• **WHAT YOU SHOULD DO**:
Copy out the listing below with each "Where should I click to" swapped for "Where should I tap to", leaving everything else unchanged and omitting the pictures.

[Data items]
-=-=-=-=-

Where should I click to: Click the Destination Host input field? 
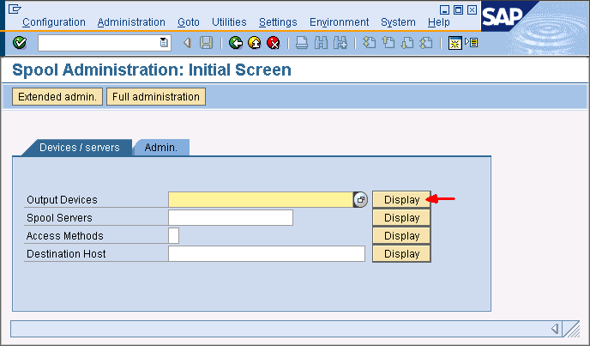(x=267, y=254)
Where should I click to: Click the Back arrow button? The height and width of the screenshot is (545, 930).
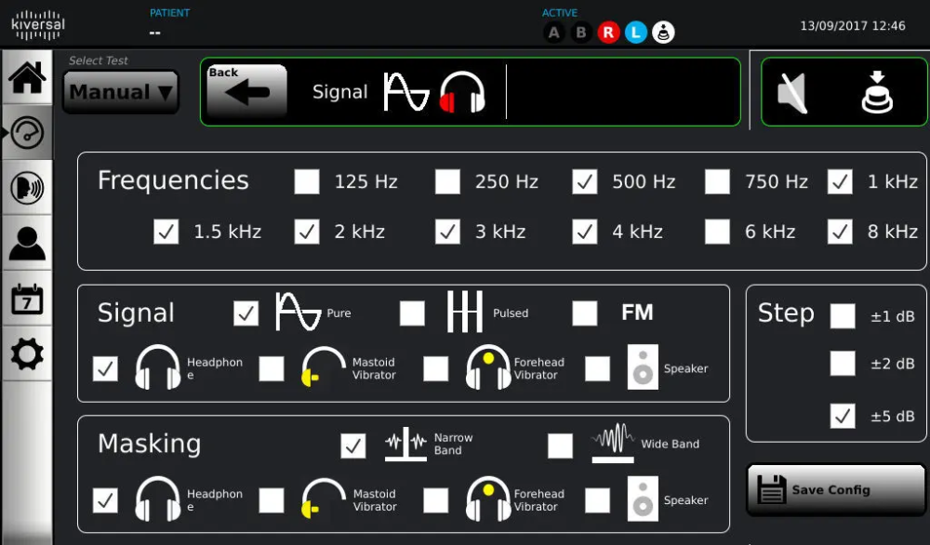246,91
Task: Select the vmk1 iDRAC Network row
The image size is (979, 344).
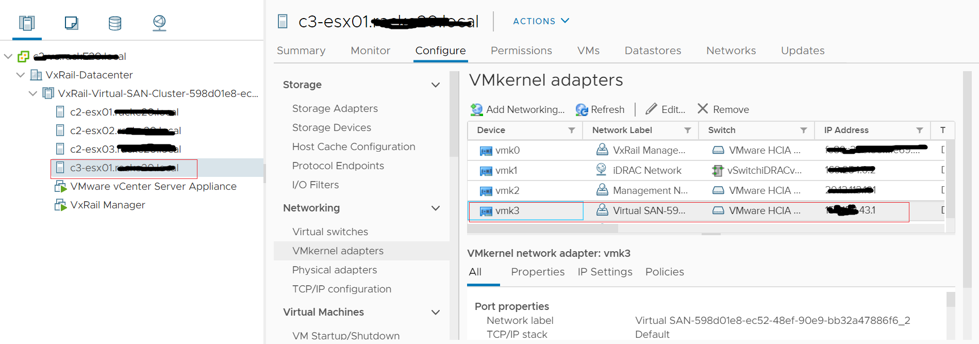Action: (x=647, y=170)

-=-=-=-=-

• **SOLUTION**:
Where should I tap to: Click the Destination Host input field? 
(x=267, y=254)
Where should I tap to: Click the Back arrow button? The height and width of the screenshot is (545, 930).
246,91
Task: Select the vmk1 iDRAC Network row
The image size is (979, 344).
Action: (x=647, y=170)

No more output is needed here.